◆ What the task requires ◆
Go through the entries below from the first line and output each one exactly, up to and including the line with "Click the colorbar".

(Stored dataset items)
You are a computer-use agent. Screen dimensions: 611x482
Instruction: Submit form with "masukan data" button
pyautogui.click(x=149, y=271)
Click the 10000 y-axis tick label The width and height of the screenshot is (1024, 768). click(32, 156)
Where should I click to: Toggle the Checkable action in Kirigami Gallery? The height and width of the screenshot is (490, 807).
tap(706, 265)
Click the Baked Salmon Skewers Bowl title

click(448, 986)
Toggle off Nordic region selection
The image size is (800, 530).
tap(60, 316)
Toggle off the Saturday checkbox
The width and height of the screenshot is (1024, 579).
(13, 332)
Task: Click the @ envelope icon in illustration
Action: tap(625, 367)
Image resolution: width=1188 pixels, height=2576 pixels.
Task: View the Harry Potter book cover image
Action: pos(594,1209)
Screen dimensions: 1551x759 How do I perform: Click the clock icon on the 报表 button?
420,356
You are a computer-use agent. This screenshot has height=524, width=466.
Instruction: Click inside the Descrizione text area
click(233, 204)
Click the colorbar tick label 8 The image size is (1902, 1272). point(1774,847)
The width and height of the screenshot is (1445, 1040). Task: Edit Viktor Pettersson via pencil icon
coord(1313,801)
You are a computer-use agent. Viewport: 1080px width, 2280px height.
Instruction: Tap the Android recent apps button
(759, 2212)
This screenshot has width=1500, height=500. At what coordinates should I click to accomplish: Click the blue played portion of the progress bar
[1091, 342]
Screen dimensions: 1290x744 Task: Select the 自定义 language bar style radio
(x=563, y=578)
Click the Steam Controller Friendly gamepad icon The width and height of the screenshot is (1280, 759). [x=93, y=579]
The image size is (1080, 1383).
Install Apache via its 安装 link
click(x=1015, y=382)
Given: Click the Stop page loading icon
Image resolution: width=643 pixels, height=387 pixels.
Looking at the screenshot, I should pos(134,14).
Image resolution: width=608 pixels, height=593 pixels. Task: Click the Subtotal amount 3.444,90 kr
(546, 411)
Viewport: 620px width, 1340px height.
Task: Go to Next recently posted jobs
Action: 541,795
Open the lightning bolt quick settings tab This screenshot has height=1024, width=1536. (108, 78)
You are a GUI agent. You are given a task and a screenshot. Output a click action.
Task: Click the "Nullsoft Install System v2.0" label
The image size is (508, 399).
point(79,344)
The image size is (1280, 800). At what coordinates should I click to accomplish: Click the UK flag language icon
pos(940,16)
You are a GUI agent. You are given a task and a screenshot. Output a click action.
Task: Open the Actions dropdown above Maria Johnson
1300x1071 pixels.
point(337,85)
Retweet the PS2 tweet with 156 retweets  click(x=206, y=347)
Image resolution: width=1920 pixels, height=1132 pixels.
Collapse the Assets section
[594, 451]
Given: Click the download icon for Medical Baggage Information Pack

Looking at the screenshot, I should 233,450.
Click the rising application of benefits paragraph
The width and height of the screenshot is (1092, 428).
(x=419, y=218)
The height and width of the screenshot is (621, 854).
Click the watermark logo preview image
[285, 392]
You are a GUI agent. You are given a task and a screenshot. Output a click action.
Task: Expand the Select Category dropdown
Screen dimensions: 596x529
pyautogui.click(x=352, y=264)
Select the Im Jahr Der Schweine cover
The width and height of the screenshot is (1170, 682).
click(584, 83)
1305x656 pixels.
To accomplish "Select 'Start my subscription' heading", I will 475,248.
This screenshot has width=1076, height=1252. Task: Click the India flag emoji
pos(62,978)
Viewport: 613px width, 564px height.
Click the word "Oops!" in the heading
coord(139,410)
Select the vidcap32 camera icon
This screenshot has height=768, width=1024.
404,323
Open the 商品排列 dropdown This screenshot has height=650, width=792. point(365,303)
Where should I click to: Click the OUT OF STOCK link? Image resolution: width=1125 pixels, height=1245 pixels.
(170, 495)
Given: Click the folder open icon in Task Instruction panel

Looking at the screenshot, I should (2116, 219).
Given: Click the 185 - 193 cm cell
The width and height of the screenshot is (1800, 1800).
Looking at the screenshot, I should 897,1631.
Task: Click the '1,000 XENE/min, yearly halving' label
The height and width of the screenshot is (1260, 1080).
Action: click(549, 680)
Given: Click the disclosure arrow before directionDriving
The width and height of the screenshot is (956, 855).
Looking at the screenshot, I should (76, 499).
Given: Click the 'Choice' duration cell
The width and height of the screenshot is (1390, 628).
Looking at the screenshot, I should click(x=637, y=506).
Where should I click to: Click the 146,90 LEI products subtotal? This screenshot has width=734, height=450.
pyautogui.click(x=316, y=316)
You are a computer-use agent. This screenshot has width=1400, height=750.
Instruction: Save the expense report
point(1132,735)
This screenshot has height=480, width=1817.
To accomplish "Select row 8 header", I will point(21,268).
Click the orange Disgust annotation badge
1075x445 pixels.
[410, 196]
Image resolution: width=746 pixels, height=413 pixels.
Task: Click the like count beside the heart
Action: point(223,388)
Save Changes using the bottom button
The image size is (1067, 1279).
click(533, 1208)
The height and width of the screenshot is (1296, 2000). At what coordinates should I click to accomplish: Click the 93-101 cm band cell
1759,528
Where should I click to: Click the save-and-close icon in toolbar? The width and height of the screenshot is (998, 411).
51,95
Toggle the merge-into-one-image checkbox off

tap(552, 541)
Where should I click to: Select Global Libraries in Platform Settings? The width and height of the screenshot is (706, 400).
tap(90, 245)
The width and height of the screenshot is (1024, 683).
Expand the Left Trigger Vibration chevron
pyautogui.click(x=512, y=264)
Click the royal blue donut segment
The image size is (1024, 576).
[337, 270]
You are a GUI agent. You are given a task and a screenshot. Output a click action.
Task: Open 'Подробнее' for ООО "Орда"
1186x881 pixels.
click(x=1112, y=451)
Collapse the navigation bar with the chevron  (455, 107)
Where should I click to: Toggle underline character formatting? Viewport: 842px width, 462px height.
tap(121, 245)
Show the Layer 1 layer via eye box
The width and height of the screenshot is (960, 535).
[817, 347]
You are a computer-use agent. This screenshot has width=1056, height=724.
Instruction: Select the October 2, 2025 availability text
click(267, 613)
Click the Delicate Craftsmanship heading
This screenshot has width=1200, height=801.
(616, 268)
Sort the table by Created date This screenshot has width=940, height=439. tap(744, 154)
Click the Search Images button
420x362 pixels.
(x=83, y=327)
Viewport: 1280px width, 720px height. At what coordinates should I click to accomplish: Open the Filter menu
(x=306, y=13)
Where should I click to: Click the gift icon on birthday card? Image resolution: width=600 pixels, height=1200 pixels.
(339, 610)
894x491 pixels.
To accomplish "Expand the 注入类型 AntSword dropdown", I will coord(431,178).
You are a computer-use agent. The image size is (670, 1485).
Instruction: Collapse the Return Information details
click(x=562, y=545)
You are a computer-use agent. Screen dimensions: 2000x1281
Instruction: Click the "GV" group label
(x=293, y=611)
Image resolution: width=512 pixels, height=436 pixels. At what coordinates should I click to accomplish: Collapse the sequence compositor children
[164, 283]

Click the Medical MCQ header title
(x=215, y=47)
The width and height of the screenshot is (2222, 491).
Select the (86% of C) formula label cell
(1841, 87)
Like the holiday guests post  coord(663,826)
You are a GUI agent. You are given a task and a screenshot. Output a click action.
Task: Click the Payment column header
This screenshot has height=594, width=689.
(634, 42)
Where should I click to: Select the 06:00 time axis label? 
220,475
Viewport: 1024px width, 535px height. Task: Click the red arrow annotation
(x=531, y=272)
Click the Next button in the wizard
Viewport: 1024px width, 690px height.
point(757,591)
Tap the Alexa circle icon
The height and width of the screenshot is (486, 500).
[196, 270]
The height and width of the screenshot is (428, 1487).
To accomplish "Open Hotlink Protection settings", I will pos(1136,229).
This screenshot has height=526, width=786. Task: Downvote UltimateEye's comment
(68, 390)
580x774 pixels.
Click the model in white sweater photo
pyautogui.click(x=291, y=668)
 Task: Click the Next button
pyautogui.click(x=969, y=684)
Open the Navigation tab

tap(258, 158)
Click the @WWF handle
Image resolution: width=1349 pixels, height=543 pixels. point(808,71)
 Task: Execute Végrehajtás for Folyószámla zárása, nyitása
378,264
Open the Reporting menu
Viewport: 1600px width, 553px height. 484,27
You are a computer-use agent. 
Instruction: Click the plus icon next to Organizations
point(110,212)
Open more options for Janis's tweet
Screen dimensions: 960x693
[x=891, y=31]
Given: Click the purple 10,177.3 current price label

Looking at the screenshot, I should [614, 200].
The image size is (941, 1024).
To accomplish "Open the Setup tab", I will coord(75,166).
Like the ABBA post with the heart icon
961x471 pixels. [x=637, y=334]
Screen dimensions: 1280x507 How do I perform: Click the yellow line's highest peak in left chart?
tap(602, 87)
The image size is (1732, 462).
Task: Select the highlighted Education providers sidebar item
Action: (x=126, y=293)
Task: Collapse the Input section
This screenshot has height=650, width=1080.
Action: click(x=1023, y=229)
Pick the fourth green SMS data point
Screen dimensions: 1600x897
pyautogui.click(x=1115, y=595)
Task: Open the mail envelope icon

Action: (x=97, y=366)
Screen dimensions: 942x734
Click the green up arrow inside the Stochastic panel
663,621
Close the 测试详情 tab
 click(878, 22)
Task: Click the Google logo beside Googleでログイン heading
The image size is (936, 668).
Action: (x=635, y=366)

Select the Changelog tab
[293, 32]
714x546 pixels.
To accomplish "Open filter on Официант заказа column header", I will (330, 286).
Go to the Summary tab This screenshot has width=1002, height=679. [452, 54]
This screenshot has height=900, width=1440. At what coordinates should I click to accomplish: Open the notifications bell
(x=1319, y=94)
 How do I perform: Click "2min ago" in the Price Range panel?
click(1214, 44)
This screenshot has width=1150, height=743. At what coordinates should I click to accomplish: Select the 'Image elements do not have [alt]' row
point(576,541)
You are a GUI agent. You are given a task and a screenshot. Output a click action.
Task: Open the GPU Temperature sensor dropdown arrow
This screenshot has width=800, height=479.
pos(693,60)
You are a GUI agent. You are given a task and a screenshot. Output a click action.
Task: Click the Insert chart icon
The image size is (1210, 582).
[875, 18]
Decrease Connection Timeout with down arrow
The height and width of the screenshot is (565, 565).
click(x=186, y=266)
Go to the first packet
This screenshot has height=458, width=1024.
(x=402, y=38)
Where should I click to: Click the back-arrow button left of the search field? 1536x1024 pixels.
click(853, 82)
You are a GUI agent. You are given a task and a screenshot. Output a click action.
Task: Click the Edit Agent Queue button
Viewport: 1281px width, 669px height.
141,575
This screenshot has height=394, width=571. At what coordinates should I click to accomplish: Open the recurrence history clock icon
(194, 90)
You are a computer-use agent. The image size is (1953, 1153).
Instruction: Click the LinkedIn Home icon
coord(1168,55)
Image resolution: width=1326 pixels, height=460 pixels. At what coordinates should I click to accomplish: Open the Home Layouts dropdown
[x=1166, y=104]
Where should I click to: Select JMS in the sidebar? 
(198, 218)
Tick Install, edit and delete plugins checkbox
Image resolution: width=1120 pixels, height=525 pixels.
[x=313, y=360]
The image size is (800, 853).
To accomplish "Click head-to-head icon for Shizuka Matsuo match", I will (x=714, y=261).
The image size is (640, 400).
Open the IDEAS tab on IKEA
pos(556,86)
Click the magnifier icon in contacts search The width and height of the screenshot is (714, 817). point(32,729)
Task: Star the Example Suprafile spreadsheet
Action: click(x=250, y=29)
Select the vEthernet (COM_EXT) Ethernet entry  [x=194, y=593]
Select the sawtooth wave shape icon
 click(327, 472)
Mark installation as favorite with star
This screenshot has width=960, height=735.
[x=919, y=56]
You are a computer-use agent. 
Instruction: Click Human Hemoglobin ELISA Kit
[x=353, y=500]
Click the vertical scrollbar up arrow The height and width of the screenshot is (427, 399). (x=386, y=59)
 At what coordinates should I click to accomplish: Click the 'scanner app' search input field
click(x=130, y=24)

◆ Your solution ◆
You are a computer-use agent. Screen dimensions: 611x482
Instruction: Submit form with "masukan data" button
pyautogui.click(x=149, y=271)
Click the 10000 y-axis tick label The width and height of the screenshot is (1024, 768). click(32, 156)
Where should I click to: Toggle the Checkable action in Kirigami Gallery? The height and width of the screenshot is (490, 807).
tap(706, 265)
Click the Baked Salmon Skewers Bowl title

click(448, 986)
Toggle off Nordic region selection
The image size is (800, 530).
tap(60, 316)
Toggle off the Saturday checkbox
The width and height of the screenshot is (1024, 579).
(13, 332)
Task: Click the @ envelope icon in illustration
Action: tap(625, 367)
Image resolution: width=1188 pixels, height=2576 pixels.
Task: View the Harry Potter book cover image
Action: pos(594,1209)
Screen dimensions: 1551x759 How do I perform: Click the clock icon on the 报表 button?
420,356
You are a computer-use agent. This screenshot has height=524, width=466.
Instruction: Click inside the Descrizione text area
click(233, 204)
Click the colorbar tick label 8 The image size is (1902, 1272). point(1774,847)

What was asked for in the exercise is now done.